TASK DIRECTIONS:
Write out these lines exactly, beginning at the line that contains "Describe the element at coordinates (187, 289)" and continuing through the end of the listing.

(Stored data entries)

=== Section Start ===

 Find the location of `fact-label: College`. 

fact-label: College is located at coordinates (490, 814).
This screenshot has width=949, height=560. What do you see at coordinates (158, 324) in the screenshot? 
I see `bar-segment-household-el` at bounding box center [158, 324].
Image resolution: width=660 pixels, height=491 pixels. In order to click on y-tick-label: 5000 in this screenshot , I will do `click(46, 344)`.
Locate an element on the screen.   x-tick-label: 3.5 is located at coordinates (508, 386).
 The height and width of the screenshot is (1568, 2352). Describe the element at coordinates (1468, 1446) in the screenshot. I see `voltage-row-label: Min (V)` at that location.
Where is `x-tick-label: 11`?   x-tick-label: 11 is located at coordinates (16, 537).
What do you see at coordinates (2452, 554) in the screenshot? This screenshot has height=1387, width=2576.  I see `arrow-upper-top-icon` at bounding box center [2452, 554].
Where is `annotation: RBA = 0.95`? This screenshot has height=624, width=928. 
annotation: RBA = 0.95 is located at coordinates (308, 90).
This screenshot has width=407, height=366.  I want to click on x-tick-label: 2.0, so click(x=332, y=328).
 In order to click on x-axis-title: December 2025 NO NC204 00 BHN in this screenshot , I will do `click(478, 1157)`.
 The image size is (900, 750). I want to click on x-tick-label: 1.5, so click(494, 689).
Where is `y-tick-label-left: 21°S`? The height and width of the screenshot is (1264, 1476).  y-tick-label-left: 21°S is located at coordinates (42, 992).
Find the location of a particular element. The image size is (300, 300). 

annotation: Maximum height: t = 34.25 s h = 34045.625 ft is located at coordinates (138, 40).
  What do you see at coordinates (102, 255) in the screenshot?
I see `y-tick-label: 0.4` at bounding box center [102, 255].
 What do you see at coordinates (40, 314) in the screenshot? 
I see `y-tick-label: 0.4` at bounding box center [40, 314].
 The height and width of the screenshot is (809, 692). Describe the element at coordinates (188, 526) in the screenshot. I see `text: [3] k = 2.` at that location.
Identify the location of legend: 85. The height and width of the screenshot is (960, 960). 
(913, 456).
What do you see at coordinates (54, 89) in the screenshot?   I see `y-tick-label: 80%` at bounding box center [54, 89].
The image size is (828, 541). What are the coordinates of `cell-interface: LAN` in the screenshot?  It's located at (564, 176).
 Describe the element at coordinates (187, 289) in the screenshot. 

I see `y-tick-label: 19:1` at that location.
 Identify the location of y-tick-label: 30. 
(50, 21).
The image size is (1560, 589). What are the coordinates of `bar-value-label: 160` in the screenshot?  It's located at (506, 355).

=== Section End ===

SOLUTION TO THIS TASK:
 Describe the element at coordinates (187, 289) in the screenshot. 

I see `y-tick-label: 19:1` at that location.
 Identify the location of y-tick-label: 30. 
(50, 21).
The image size is (1560, 589). What are the coordinates of `bar-value-label: 160` in the screenshot?  It's located at (506, 355).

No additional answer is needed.